For an overall evaluation, you can take into consideration his clinical condition. He improves on that, his lab work is showing better results, he is subjectively saying he is better, and these are your indications that the prescription was correct. There is nothing else you need.

However, if you again hear the words of the state, then you have to repeat the remedy. If you do not hear the words of the state, then you do not repeat the remedy. I gave squid to a patient. He had used the words stretchy, dots, squiggly. These were his key words. He had sprained his ankle. Normally, we would give Arnica for such injuries. But he describes his ankle pain as stretchy.  Thes skin over his ankle is rubbery. These words describe a state. I will not give him Arnica. It does not matter whether squid, the remedy, has  ankle pain in the material medica or not. He uses words to describe the state and his key words point to squid. Arnica will not help. Squid will help. It actually did

It is just the words of the state. These words provide confirmation. These words come from the source and substance.  Whenever the same words are heard, we reach for the remedy.  The potency is decided by denial, not by whether the remedy is proven or not.  I am not afraid to give 50M of an unproven remedy if I am giving it based on words that represent the state. Potency is not important. The words of the state are important. You can chose potency as high as you want, if you hear the words of the state. The state gets intense as compensation, walls and the conscious mind try to block the subconscious mind and then the unconscious mind gets louder. The cases that show a lot of denial, will need 1M and above, even 10M, 50m. With no denials, the patient can benefit from 30C. Patients who swing between yes and no, denial and acceptance benefit from 200C. Then there are people who barely manage to live. They are on heavy medication. They may be autistic, epileptic, and totally unresponsive where the state takes over completely and there is inability to communicate. They benefit from 50M. Hospitalized patients do well on CM. I have not used CM often.

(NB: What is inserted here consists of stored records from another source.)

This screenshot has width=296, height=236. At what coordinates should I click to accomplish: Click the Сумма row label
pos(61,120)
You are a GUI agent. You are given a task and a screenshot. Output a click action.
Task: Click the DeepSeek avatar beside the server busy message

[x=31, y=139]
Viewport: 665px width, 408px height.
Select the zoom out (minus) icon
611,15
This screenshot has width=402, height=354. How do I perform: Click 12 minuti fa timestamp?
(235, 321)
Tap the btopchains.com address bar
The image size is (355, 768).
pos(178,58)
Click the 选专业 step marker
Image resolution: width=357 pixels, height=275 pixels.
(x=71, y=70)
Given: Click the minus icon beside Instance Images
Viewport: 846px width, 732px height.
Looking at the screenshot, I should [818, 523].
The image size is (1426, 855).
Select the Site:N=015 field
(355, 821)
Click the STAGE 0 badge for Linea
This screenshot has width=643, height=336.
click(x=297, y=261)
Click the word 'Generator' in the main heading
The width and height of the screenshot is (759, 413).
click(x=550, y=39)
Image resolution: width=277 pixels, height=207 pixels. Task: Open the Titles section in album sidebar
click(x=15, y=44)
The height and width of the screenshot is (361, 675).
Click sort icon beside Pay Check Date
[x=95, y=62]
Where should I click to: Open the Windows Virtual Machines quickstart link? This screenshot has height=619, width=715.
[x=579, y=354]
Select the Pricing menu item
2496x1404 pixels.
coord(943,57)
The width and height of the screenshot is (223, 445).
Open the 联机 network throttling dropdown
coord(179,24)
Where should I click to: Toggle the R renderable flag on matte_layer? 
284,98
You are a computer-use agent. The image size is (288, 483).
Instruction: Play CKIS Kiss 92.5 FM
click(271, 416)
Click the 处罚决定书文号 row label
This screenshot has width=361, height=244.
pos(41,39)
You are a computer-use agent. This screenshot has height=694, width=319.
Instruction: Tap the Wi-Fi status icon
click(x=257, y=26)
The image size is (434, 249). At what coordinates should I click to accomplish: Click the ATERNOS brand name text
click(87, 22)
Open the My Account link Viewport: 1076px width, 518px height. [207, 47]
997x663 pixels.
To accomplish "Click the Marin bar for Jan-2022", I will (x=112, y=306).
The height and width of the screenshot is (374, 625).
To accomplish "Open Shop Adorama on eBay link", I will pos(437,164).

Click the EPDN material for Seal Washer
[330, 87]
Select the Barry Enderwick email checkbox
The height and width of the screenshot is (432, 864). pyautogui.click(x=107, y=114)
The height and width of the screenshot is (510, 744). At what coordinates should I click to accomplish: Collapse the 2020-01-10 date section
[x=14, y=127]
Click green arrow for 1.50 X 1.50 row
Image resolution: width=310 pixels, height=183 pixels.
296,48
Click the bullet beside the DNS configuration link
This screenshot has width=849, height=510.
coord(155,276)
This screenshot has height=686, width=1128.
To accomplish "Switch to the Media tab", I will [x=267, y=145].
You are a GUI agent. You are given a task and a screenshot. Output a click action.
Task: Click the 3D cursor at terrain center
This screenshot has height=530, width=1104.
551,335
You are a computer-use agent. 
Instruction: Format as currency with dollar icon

VS: How about LM potencies?

DC: I have not used these much. I want to do a proving for LMs.

VS: When do you use liquid divided dosing? 

DC:  I do that if the patient is on 200C. They got fever. The words of the state are correct. I am thinking of giving four or six hourly doses. I will then give liquid divided doses. In such a fashion, they can take the remedy for a few days at a stretch because each dose is a slightly different and higher potency.

In the end, the patient decides when he needs the remedy. I leave it to them. If they come back and repeat the words of the state, I repeat the remedy. There is no hard and fast rule how often the remedy will be repeated. Repetition depends on the words of the state.

I had a case with Methicillin resistant staphylococcus infection. He needed three hours every day just to clean his face. He took antibiotics every twenty days so he would not get flare-ups. His remedy was pineapple. He took it, 1M, three times daily, for 4-5 months. That helped him, otherwise he could not do without antibiotics.

VS: That flies against the concept of giving one dose and waiting.

 

DC:  It is the state that calls for repetition.  If the state goes away, you stop the remedy. This patient did not present the weird dreams of 10M. He was not one of the borderline functioning individuals who need 50M. He just needed repetition of 1M.

I had a case that needed remedy from a shark. In this case again, the recognition that the remedy is the simillimum, came to me first during the case-taking. The patient was saying words like cold, grain, up and down, shark, everywhere – in his chief complaint, in his foods, fears, dreams – and when he took the leap, he came to shark which has all these factors. It was as if the shark was throwing a little information here and there. I collected it all. The confirmation was based on the fact that every peculiar symptom that the patient said was covered by the remedy.  Within two months he showed a definite response. Usually, clear cut change appears around two months. Patients begin to do very well.

 

VS:  In your Leap method there is much emphasis on irrational, illogical, out of place expressions and things that do not make sense. Can you please explain how you chose this path? 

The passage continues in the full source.